Although it might seem that they have this old man cornered, they've reckoned without the existence of yet more androids - a veritable army of H-01 models which Maverick wastes no time in unleashing upon his opponents, with obvious consequences. Just as it looks as if it's game over for our heroes however, Saito's work in the background finally pays dividends by deactivating the machines, before Maverick's final desperate attempts to escape seem him first outed on Hero TV as a villain while an attempt to use Kaede as a hostage is quickly put to bed by the return of a fast-returning phoenix from the proverbial flames.
So, the day is saved, and it's decision time for some of the heroes of the day as to their futures before we fast forward a year to see if and how the city of Stern Bild has changed. Needless to say, there are still criminals to be apprehended, while the second-string heroes find themselves with at least one new addition to their family. But what of Maverick, and perhaps more importantly what of the Ouroboros organisation he created? While the former is relegated to a dribbling old man in his final attempt to avoid justice before arguably finding it ultimately at the hands of Lunatic, Ouroboros' future still appears to be woven into the city's everyday life...

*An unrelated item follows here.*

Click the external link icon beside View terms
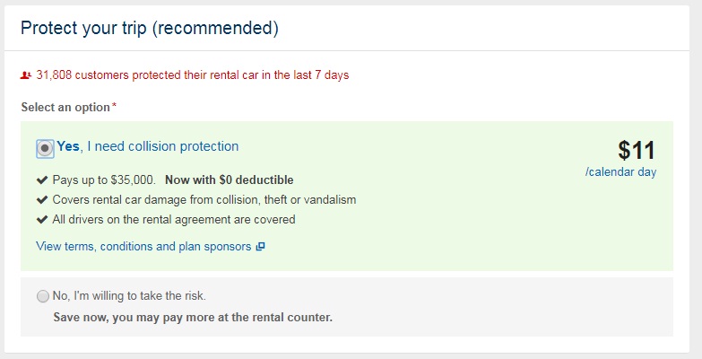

I mentioned last week (and I'm sure it isn't the first time I've said it) that Tiger & Bunny has frequently been greater than the sum of its parts, and that trend rings true all the way through to its final episode, which sports some ridiculous twists and turns yet never really suffers because of them. Anime fans are often loathe to call the subject of their passion "cartoons", but in a sense Tiger & Bunny deserves just such a label, and not even slightly in a derogatory way - its characters, scenarios, heroes and villains are all preposterously larger than life, while many of them are simultaneously so likeable that it doesn't really matter that their predicaments defy belief, because we still love them no matter what. This is, perhaps, animated entertainment in its purest form - it doesn't claim to be highbrow, but nor does it pander to the lowest common denominator. Instead, it focuses every ounce of its energy upon entertainment value, be it via humour, drama or action, and quite often through a combination of the three. That it has managed to blend these elements into a single package so effortlessly is worthy of the highest praise, and surely there can be no higher plaudit than this - I want to see a second season of Tiger & Bunny, and I know I'm not the only one.